=== VORLIEGENDER TEXT ===
--*--

Die 1991 auf der Plantage in Potsdam aufgestellte Nachbildung des Glockenspiels der Garnisonkirche Potsdam ist am 19. Juli 2021 in die Denkmalliste aufgenommen. Hier die Begründung des Brandenburgischen Landesamtes für Denkmalpflege (BLDAM)
Für das Potsdamer Glockenspiel wurden bereits in den 80-iger Jahren in Westdeutschland Spenden gesammelt. Es sollte damals mit dem Glockenspiel ein Symbol für den Wiederaufbau der Potsdamer
Garnisonkirche geschaffen werden, um den Gedanken der Wiedervereinigung Deutschlands im Bewusstsein der deutschen Bevölkerung wachzuhalten. Mit der Initiative wollte die damalige Traditionsgemeinschaft Potsdamer Glockenspiel e. V. auch zur Entwicklung einer europäischen Bürgergesinnung beigetragen, die auf Toleranz, Rechtsstaatlichkeit, demokratischen Umgang miteinander und sozialen Ausgleich aufbauen sollte. Namhafte Spender, wie der damalige Bundepräsident Richard von Weizäcker und weitere mehr als 3.500 Spender aus der Bevölkerung haben das Projekt unterstützt.

--*--

=== DEINE AUFGABEN ===
- a) Beantworte zum Text über das Potsdamer Glockenspiel jede Frage kurz:
(i) In welchem Jahr wurde die Nachbildung auf der Plantage in Potsdam aufgestellt?
(ii) An welchem Datum kam sie in die Denkmalliste?
(iii) Wie viele Spender aus der Bevölkerung unterstützten das Projekt laut Text?
- b) Zitiere bitte aus dem Text über das Potsdamer Glockenspiel die Passage zwischen „Die 1991 auf“ und „für Denkmalpflege (BLDAM)“, beide Stellen eingeschlossen.

=== DATENAUSZUG ===
--*--

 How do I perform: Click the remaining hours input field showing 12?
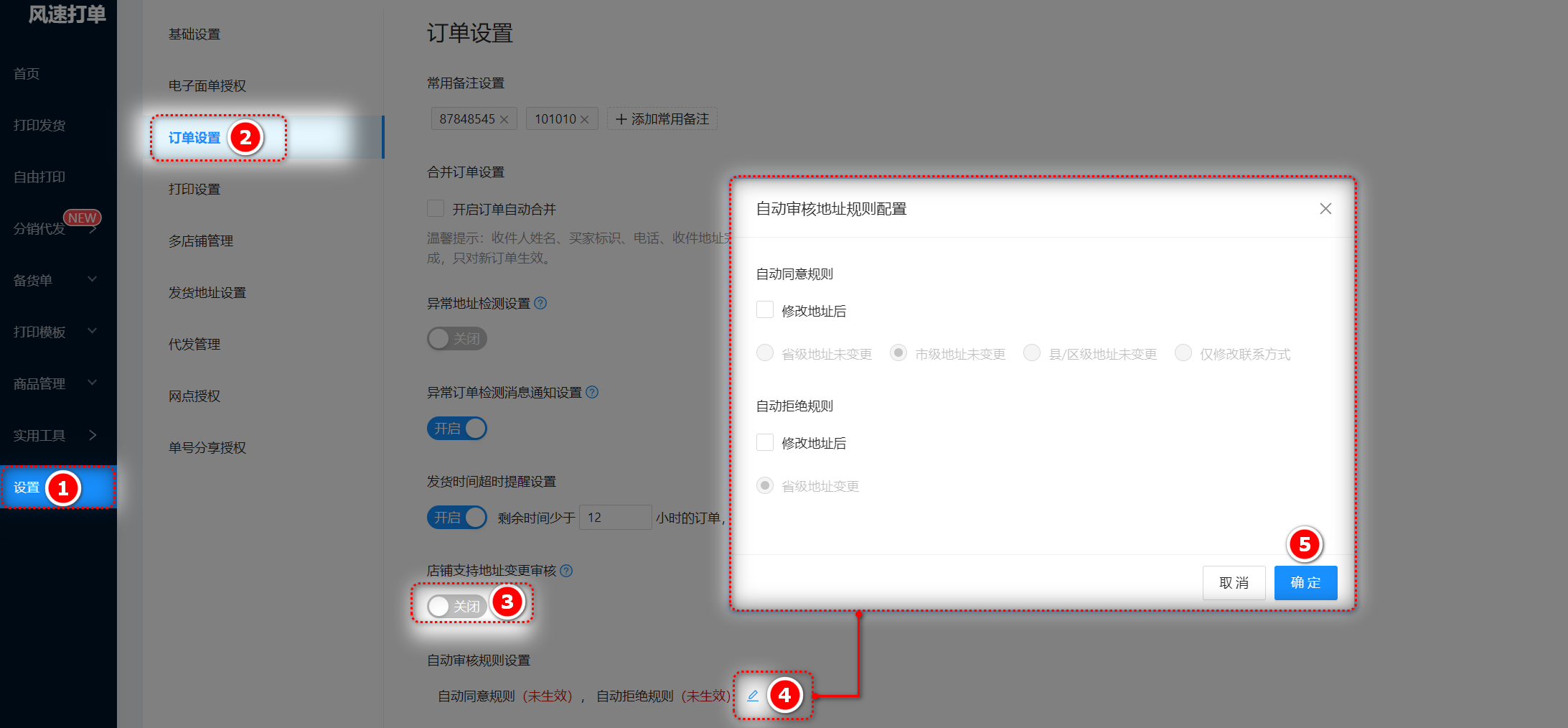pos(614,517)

--*--

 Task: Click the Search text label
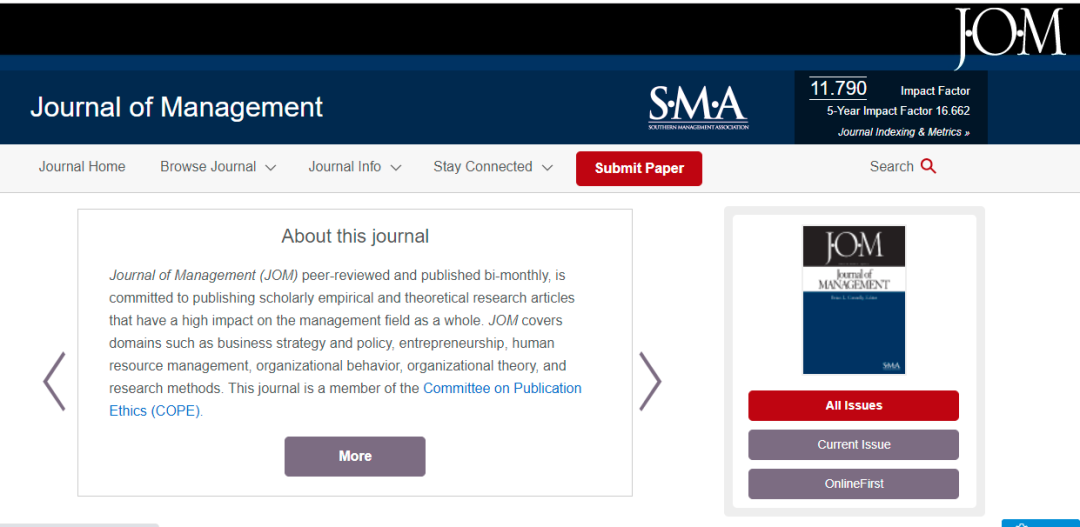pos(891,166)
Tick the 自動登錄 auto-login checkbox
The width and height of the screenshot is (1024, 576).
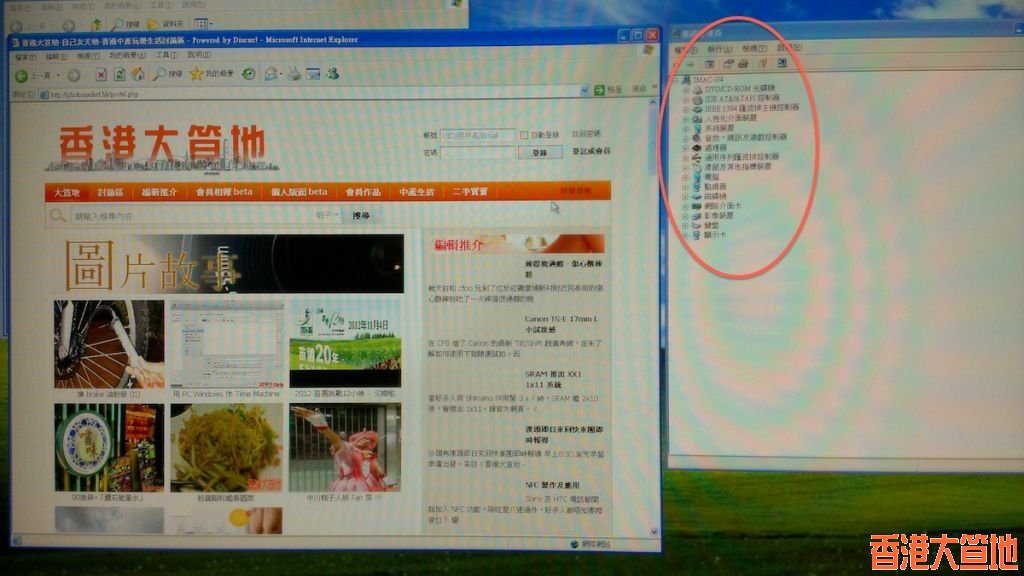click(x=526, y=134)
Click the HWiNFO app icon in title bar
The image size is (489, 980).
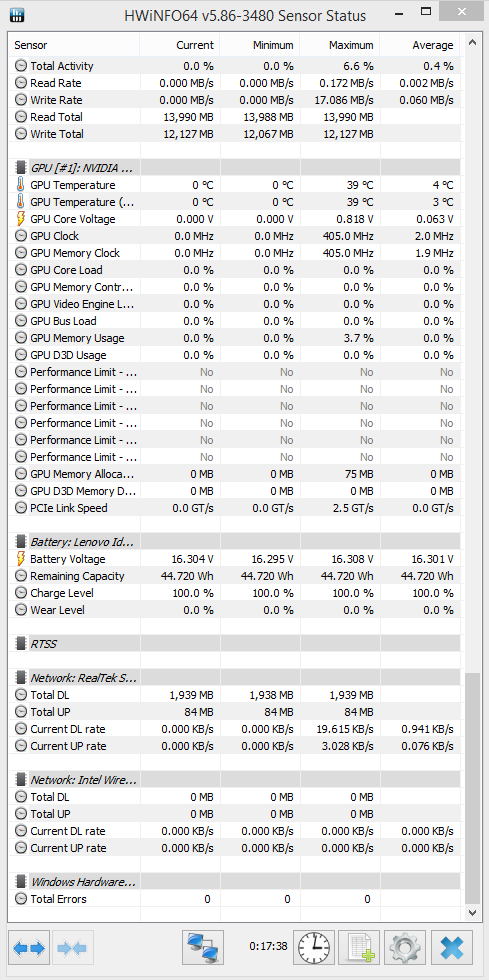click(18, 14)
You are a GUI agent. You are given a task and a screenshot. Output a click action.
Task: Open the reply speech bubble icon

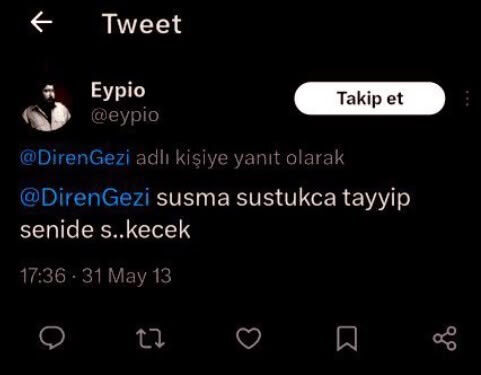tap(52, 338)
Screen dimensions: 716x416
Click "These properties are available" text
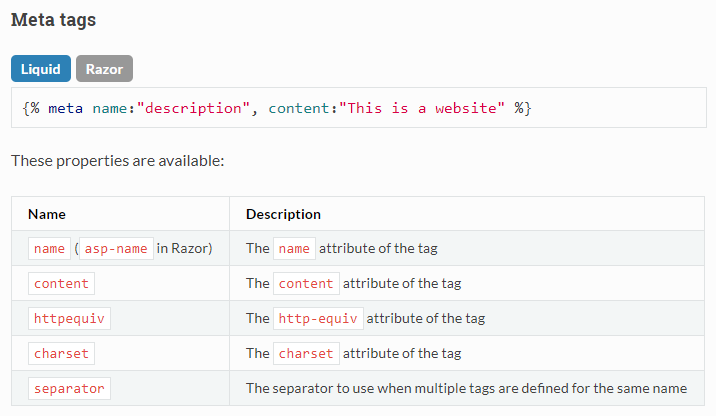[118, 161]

--*--

=== NUMMERIERTE ANTWORTEN ===
- a)
(i) 1991
(ii) am 19. Juli 2021
(iii) mehr als 3.500

- b)
Die 1991 auf der Plantage in Potsdam aufgestellte Nachbildung des Glockenspiels der Garnisonkirche Potsdam ist am 19. Juli 2021 in die Denkmalliste aufgenommen. Hier die Begründung des Brandenburgischen Landesamtes für Denkmalpflege (BLDAM)